Elvis

You can often judge the quality of a biopic by how effective its closing montage of real life footage is. First of all, using this implies the whole piece is rather formulaic; secondly, if this footage really hits home, it can highlight quite how much the movie has not worked. The moments of something real at the end of Luhrmann’s Elvis (referring to it as anything else feels disingenuous) only highlight the falsity of the wider film. This work truly does feel like a 159 minute trailer, shoving through stuff at such speed, and only concerned with bombast and invasive editing. It is a film of pure glitz and style, where a strong performance by Austin Butler is never allowed to really break through the overdose of aesthetic.
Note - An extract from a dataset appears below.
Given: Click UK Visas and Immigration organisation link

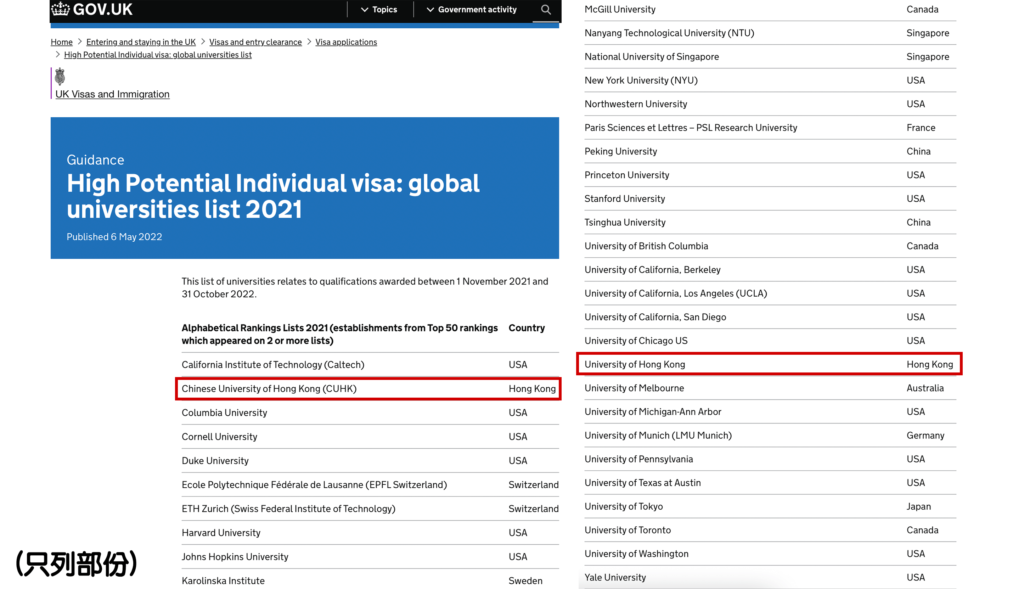Looking at the screenshot, I should pyautogui.click(x=112, y=94).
This is, in actuality, a film about Colonel Tom Parker. It is aesthetically aligned to this, also. It is all empty glamour and forced momentum. Scenes rush into each other, slipping through history with no interest in one moment impacting the next. Quite simply, the film refuses to stop. This sense of eternal ascent mirrors the treatment of Presley by Colonel Tom Parker (here overacted by Tom Hanks. It’s a pretty terrible performance). In doing so, though, the film starts to commit the same crimes it is ostensibly trying to criticise. The Colonel took a human and made him into merchandise, only ever surface level glitz and never anything of substance. Much like how Luhrmann’s last film captured the aesthetic of Gatsby, but never its soul, this falls short again. The argument that there is a talented human caught in a trap is lost in the film’s commitment to surface. We see the Colonel Tom Parker myth from his point of view. Once again, we have Elvis only as an icon, even as it tries to show this very same treatment as an unfairness.

Because, when it comes to it, Luhrmann is more snowman than showman (if you don’t know what this means, get ready to have this explained every five minutes in the film). He nails a sense of empty spectacle but can only actually offer that. There is the need to tell the story underneath but Luhrmann and co. have only mastered the outside. This is only highlighted by attempts to tie the story into something meaningful. Occasionally, our chronology is disrupted by a massive historical event happening, which all make the central drama feel less important. I know very little about Elvis Presley, I now think I know less. From this film, I become aware that he just appropriated a lot of music, made a lot of money of it, and had a tragic downfall while landmark events happened around him.

There just isn’t a compelling narrative thrust to his life, or this film doesn’t give an argument for their being one. When the film’s lens on segregated America is limited to pointing out that this time was tough for Elvis, too, that it almost got him in trouble, you have a problem. It’s not because he took a stand, because he spoke truth to power and used the platform that he made from taking Black music from Black musicians (a repeated refrain is him saying he is going to record a song just after we see a Black musician play it). He is only actually trouble because he dances sexy and this is seen to cause unrest. I know what you’re thinking, ‘but, it’s true. It happened.’ But it can be true and still not be the story worth telling. I was reminded of how brilliant Summer of Soul is, and a segment in that film where they argued against the importance of the Moon Landing in the light of racial injustice. If the Moon Landing is overshadowed by systemic racism, you can bet narrativising an Elvis gig is.

It is those archive moments at the end that make this all so much clearer. The edited moments remind the viewer, only so slightly, of an Asif Kapadia documentary (Amy, specifically) and make you wish that this was that. There is room to explore the Elvis story, what it all means in the end. There is little gained from just playing it out on fast-forward for two and a half hours. There are striking moments of musicality and performance, but the frenetic style cuts against all of these. Elvis, the film, just wants every time period to exist at once, constantly having everything happening. It is beyond exhausting and it flattens the whole experience. Though, it is never not engaging. The sheer bombast of the whole thing will keep you glued to the screen, even when you know it sucks.